On Apr 13, 2005, at 4:12 AM, Dawid Kuroczko wrote: > On 4/12/05, Matt Van Mater <matt.vanmater@gmail.com> wrote: >> I've been experimenting with loading a large amount of data into a >> fairly simple database using both psql and perl prepared statements. >> Unfortunately I'm seeing no appreciable differences between the two >> methods, where I was under the impression that prepared statements >> should be much faster (in my case, they are slightly slower). > > I've been playing with similar issue and in my case the best solution > for bulk insert was using perl to format data in form suitable for COPY > command. I second this approach. Generally, getting the data into the database can be done VERY quickly (for the 18k rows you have, it would likely be instantaneous to copy them). I often create a separate "loader" schema into which I load text files. Then, I can use SQL, triggers, or functions to "clean up" the data, enforce referential integrity, etc. within the database. If you have perl code to do this, you can probably modify it just slightly to be used in a pl/perl function to do the same thing as before, but now it is done on the server side and will probably be significantly faster. Sean
Dawid Kuroczko wrote: > For a test you might want to try also this approach (both from perl and > from psql): > > $dbh->do('PREPARE sth_tim (int,inet,boolean,timestamptz) AS INSERT > INTO timestamps VALUES ($1,$2,$3,$4)'); > $sth_tim = $dbh->prepare("EXECUTE sth_tim(?,?,?,?)"); > > ...and later execute it. (and likewise with psql). If you'll see gain in speed > with perl it means your DBD::Pg wasn't using server side prepared > statements. The intent of prepared statements is to reduce the overhead of running the parser, rewriter and planner multiple times for a statement that is executed multiple times.

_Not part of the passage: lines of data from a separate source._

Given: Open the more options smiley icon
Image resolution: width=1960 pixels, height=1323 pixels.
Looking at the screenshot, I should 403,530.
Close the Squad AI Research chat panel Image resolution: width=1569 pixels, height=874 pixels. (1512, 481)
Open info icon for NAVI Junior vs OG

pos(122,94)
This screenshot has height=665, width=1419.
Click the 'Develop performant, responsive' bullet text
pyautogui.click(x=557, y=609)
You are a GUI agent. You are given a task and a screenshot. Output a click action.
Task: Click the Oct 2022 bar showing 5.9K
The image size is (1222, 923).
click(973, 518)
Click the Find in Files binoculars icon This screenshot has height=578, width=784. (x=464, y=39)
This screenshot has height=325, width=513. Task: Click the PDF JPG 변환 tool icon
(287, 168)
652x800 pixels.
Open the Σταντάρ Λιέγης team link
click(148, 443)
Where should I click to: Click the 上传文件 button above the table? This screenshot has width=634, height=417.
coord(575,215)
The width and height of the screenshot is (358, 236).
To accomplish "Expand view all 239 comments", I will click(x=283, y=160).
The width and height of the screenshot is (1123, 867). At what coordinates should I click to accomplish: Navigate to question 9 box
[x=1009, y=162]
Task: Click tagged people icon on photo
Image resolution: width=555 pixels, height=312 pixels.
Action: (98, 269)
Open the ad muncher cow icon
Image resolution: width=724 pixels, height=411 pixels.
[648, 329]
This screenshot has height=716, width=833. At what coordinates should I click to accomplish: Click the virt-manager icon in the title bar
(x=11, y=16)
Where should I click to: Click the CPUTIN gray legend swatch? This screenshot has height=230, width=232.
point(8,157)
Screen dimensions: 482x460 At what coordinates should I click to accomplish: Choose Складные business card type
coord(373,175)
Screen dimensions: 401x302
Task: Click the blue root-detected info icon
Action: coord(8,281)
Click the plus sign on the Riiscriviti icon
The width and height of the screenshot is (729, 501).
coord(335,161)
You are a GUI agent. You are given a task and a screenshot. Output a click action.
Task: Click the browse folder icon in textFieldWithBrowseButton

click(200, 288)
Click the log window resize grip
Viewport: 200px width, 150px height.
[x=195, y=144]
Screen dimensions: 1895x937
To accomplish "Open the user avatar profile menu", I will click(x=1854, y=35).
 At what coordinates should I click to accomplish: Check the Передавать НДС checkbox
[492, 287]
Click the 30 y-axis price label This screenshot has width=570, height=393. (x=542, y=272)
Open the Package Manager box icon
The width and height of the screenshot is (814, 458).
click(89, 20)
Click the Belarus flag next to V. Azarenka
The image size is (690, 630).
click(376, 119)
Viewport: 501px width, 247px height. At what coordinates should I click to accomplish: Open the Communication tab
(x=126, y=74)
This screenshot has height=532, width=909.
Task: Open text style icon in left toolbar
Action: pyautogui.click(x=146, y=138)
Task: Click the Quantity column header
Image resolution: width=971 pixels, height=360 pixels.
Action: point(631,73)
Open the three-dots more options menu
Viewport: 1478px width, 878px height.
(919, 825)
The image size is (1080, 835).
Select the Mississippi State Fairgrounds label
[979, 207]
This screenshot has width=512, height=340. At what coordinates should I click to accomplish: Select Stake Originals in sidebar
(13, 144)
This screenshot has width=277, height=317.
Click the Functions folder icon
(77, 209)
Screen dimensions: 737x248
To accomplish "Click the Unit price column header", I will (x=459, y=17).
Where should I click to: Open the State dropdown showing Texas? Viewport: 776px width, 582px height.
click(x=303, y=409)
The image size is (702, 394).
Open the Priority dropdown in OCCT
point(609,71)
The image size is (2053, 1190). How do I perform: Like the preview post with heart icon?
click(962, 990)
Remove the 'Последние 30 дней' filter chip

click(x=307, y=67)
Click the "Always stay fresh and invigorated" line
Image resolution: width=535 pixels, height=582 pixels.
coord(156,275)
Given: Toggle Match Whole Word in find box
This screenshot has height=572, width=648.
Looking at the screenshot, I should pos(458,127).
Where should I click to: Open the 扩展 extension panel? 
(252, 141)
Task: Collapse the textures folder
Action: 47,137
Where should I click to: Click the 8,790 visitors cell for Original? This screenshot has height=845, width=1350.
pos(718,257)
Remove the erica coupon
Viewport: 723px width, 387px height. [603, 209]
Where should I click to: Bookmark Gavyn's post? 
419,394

For an INSERT query without any sub-selects that is not rewritten by any rules, the cost to parse, rewrite and plan the statement is trivial. So I wouldn't expect prepared statements to be a big win -- you would gain a lot more from batching multiple inserts into a single transaction, and more still from using COPY. -Neil
Thanks to all who replied. Thanks for the tip on that last thread Tom, I don't know how I missed it. I have a hunch that it's not applicable to me at this time because I'm running a year and a half old software (included in OpenBSD 3.4), but I will have to check which version of DBD::Pg was installed. > The intent of prepared statements is to reduce the overhead of running > the parser, rewriter and planner multiple times for a statement that is > executed multiple times. For an INSERT query without any sub-selects > that is not rewritten by any rules, the cost to parse, rewrite and plan > the statement is trivial. So I wouldn't expect prepared statements to be > a big win -- you would gain a lot more from batching multiple inserts > into a single transaction, and more still from using COPY. I was thinking something along the same lines, and was considering using the COPY statement as my next step, but as someone mentioned then I have to load it into a temporary database and then do some more internal magic to preserve referential integrity, unique contraints, etc. For that reason I was hoping to keep it in perl, and it's always nice to keep everything in a single neat portable package. Also, I forgot to mention earlier that I tried using transactions to speed things up, but since I expect to see certain inserts fail I would need to rework my code so the whole transaction doesn't fail if one insert goes bad. This is somewhat contrary to the purpose of transactions so I'm not sure how to accomplish this. I saw roughly a 20% speed improvement by turning autocommit off and only committing at the end of parsing each file. I think in the end I need to check the version of my Pg driver and perhaps upgrade to 7.4 or 8.0 in order to take advantage of the server side prepared statements. This is only a development box and I'm doing this mostly as an academic exercise that will someday help me speed up the production side, so upgrading isn't out of the question. Matt
On Wed, Apr 13, 2005 at 09:57:09 -0400, Matt Van Mater <matt.vanmater@gmail.com> wrote: > > Also, I forgot to mention earlier that I tried using transactions to > speed things up, but since I expect to see certain inserts fail I > would need to rework my code so the whole transaction doesn't fail if > one insert goes bad. This is somewhat contrary to the purpose of > transactions so I'm not sure how to accomplish this. I saw roughly a > 20% speed improvement by turning autocommit off and only committing at > the end of parsing each file. You might get a small benefit using savepoints in version 8.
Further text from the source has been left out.